What you have to do:
Beginning at the line that holds "Task: Pick the Abstract style option", transcribe each line exactly through the end of the records, and leave any pictures out.

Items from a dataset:
---

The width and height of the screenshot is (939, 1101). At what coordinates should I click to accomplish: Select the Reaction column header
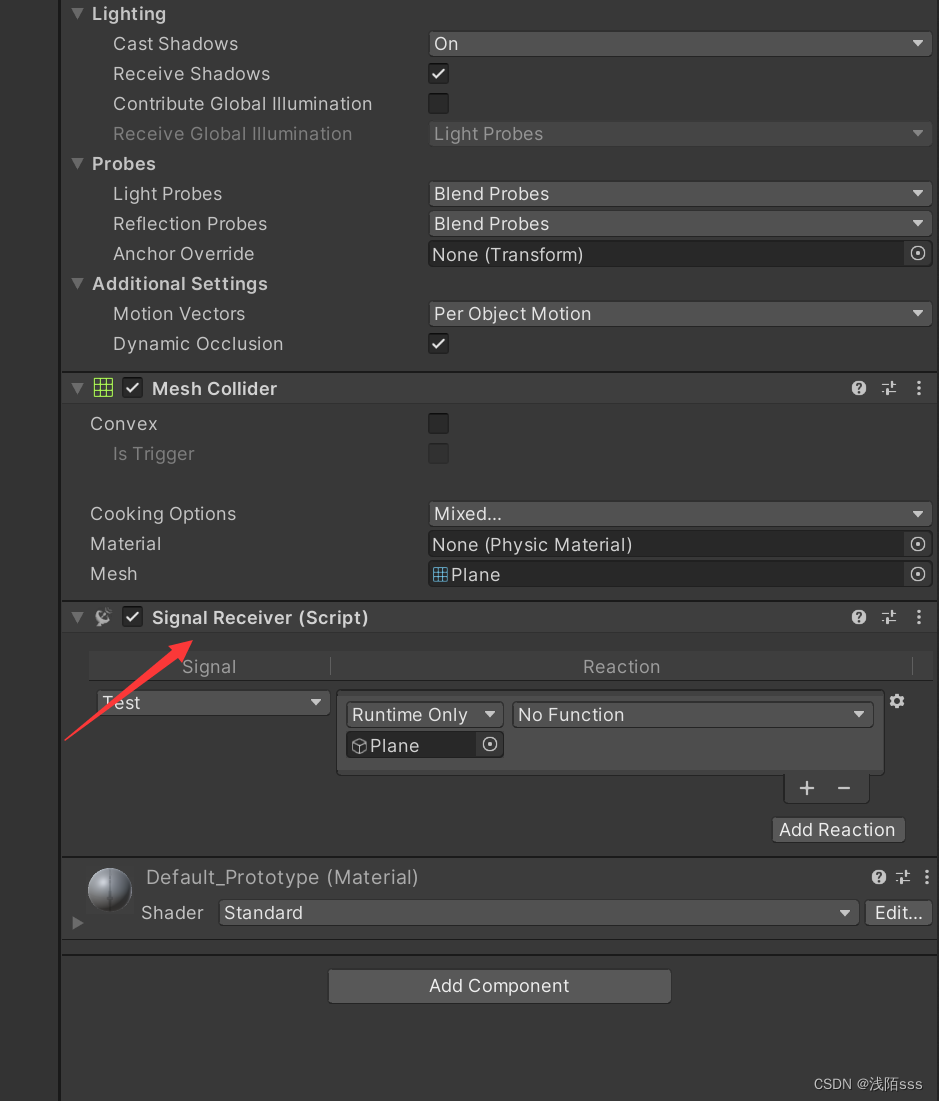click(x=621, y=666)
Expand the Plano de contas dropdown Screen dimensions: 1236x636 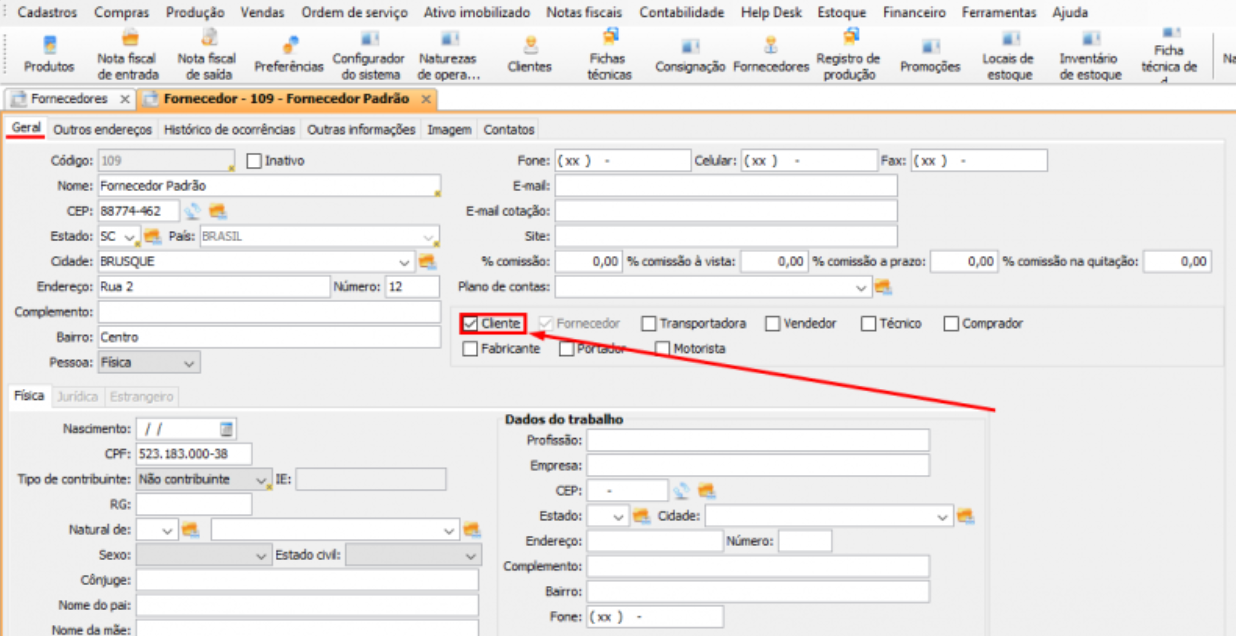pos(862,288)
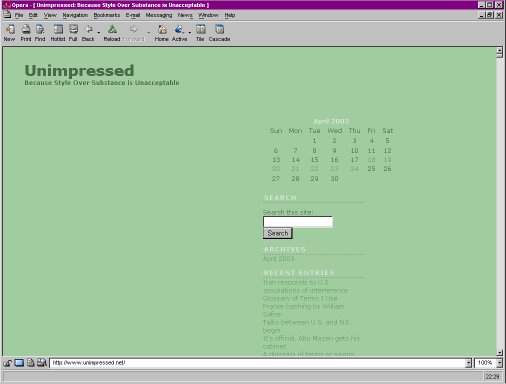The image size is (506, 384).
Task: Open the Navigation menu
Action: (x=75, y=15)
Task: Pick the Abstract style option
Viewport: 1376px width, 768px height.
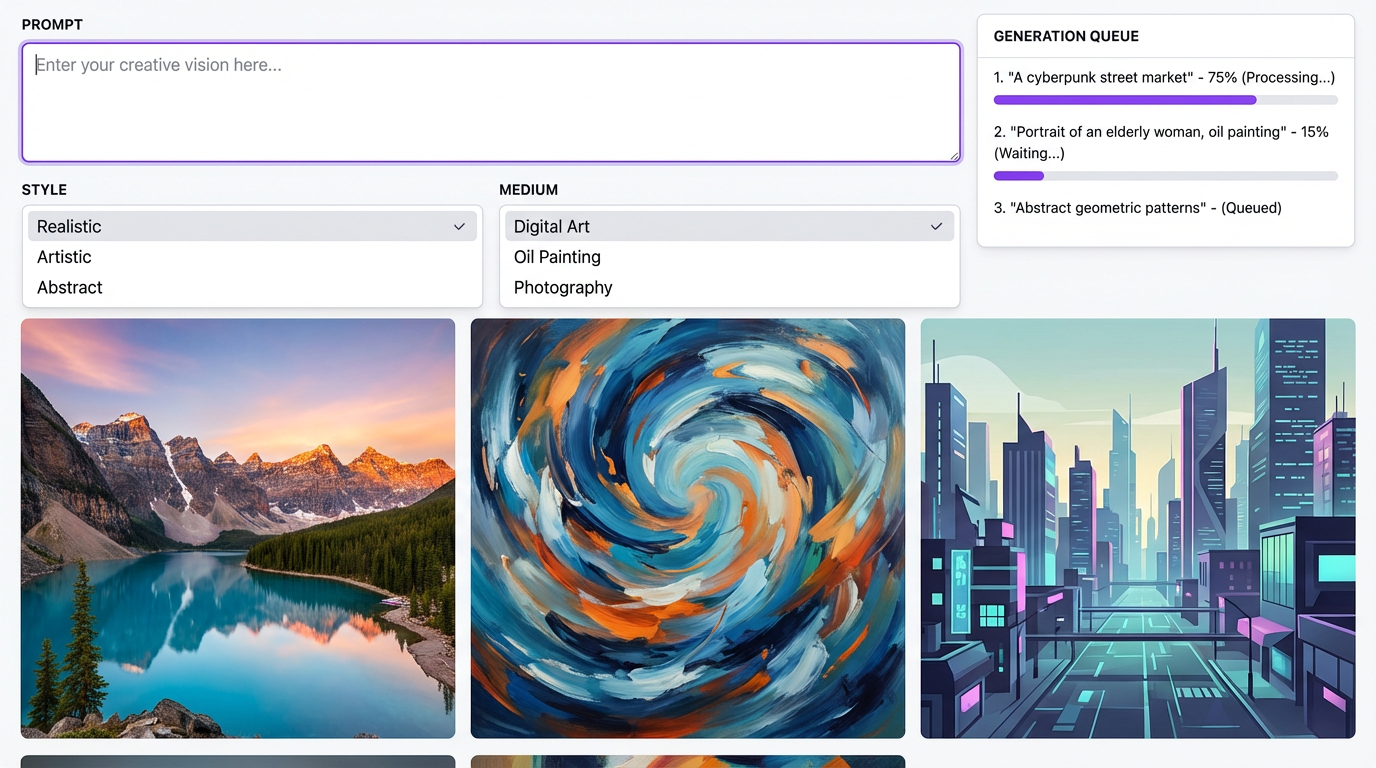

---

Exercise output:
Task: Pick the Abstract style option
Viewport: 1376px width, 768px height.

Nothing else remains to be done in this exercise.